Requests –
1. In the passage below on Islamic histories of biblical material, in which languages did Rashīd al-Dīn Faḍl-Allāh compose his Jāmi` al-tawārīkh?
2. Write the next part of the passage below on Islamic histories of biblical material, picking up after its final heading.
— Begin Passage given —
Islamo-Biblica in Tarikh II -1200 CE-1500 CE




Islamo-Biblica in Tarikh II -1200 CE-1500 CE

∎ The Ḥanbalī preacher of Baghdad Abu’l‑Faraj Ibn al‑Jawzī (d.597/1200


∎  The Historical Compendium of Rashīd al-Din  Fadl-Allah (d. 718/1318)

 Bypassing the Persian general history entitled Mujmal al‑tavarīkh wa’l‑qiṣaṣ (Compendium of Histories and the Prophets; written around 520/1126) which sums up historical data from many previous Persian and Arabic sources and the historical works of the jurisconsult, historian and Ḥanbalī preacher of Baghdad Abu’l‑Faraj Ibn al‑Jawzī (d.597/1200) it will be important to mention the Jewish convert to Islam and physician to certain Mongol Sulṭāns, Rashīd al‑Dīn Faḍl‑Allāh (d. 718/1318). He composed an extensive Arabic and Persian Jāmi` al‑tawārīkh  (Assembling of Histories) which is a wide ranging general history of the world from "the earliest beginnings" (Storey, 1/II:72ff). Schwartzbaum refers to this work as a "turning point in Islamic presentation of Biblical history and Biblical heroes".  Its author was "reared in Jewish Orthodox tradition, and nurtured upon the vast Talmudic‑Midrashic‑Aggadah". His history has a detailed section dealing with the history of the "Children of Israel" (Banū Isrā’īl) and covering both the biblical and post‑biblical periods. He was "the first Islamic historian who draws on the Hebrew text of the Bible, being well‑versed in the Hebrew language" (Schwartzbaum 1982: 42‑3, fn. 98,141).

∎ `Izz al‑Dīn Ibn al‑Āthīr (630/1233)
— End Passage given —
— Begin Data section —
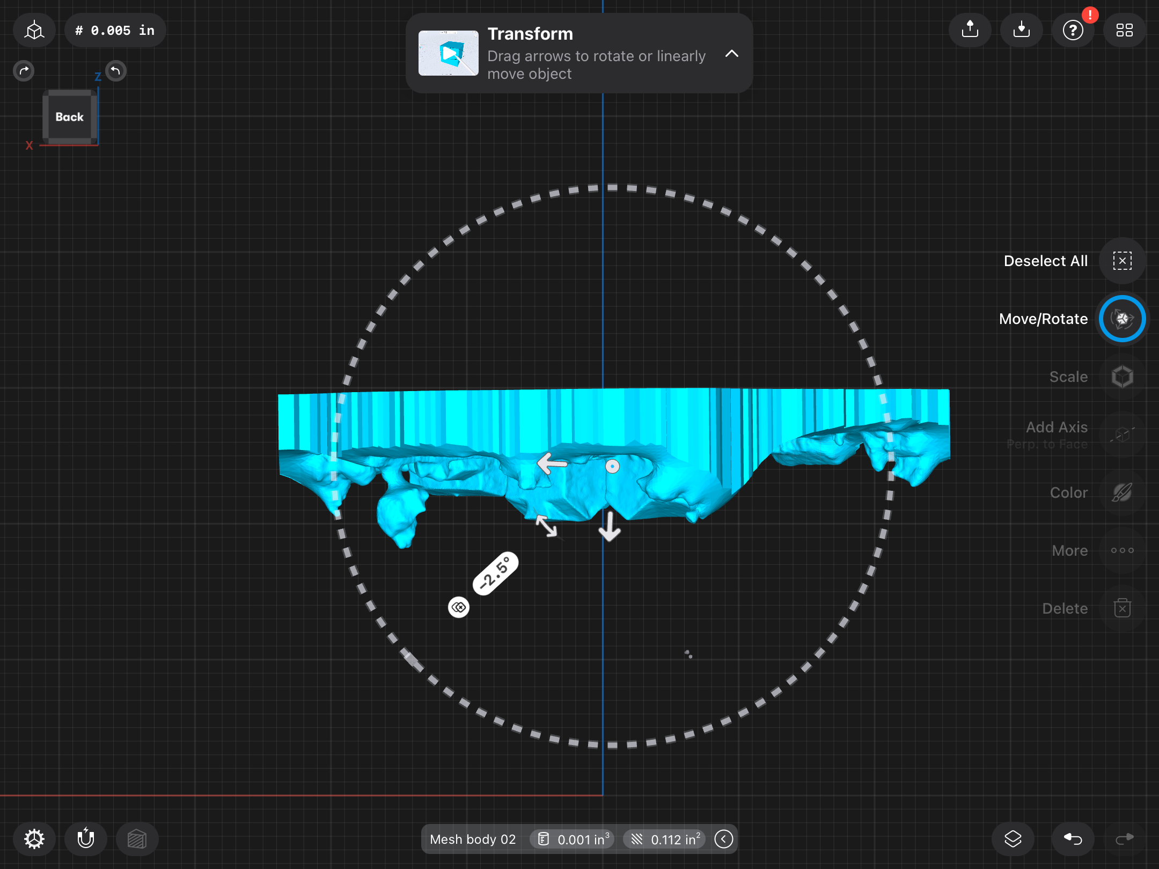Open the More options menu
This screenshot has width=1159, height=869.
click(x=1122, y=550)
— End Data section —
The answers –
1. Arabic and Persian

2.
 Several important histories written during the Ilkhānid (Mongol) period (1256‑1335 CE) commence with Adam and the pre‑Islamic prophets1 cannot be summarized here though the contribution of  `Izz al‑Dīn Ibn al‑Āthīr (630/1233) should be noted.  This writer viewed history as the "unfolding of God’s purposes"  for humankind (Richards, EIr. VII:671‑2) and authored an important universal history entitled al‑Kāmil fī’l‑tārīkh (The Complete History) ending at 628/1231. Much indebted to Ṭabarī, Rosenthal has pointed out that the pre‑Islamic portion of this "well balanced" history "deals with the creation of the world, Biblical history (which is synchronized with that of the Persians), and the stories of Christians, saints, and pre‑Islamic Arabs." (Rosenthal1968:146).

∎ The historian and geographer  Ismā’īl  b. `Alī Abū’l‑Fiḍā’ (d.732/ 1331)

The Syrian, `Ayyūbid  prince, historian and geographer  Ismā’īl b. `Alī Abū’l‑Fiḍā’ (d.732/ 1331) has been well‑known in the west as a result of the 17th century publication and Latin translation of his Universal history, the Mukhtasar tā`rīkh al‑bashar  (An Abridgement of the History of Humankind [until 729/1329]).2 Mainly based on Ibn al‑Āthīr’s  history, the sections on pre‑Islamic history cover the period from Adam until Muhammad. Cole has argued on the basis of paraphrastic citations in the L‑Ḥikma , that BA* was familiar  with this work (Cole 1979). .

∎ Ibn Kathīr (d. 774/1373)

The rather negative attitude towards Isrā’īliyyāt evident in the writings of the conservative historian and exegete Ibn Kathīr (d. 774/1373) has already been noted (1.1). Nonetheless, his Tafsīr al‑qur’ān al‑`aẓīm  and   weighty al‑Bidāya wa’l nihāya  (The Beginning and the Culmination [of History]) contain numerous examples of  Isrā’īliyyāt traditions.3

∎ Ibn Khaldūn (d. 808 /1406)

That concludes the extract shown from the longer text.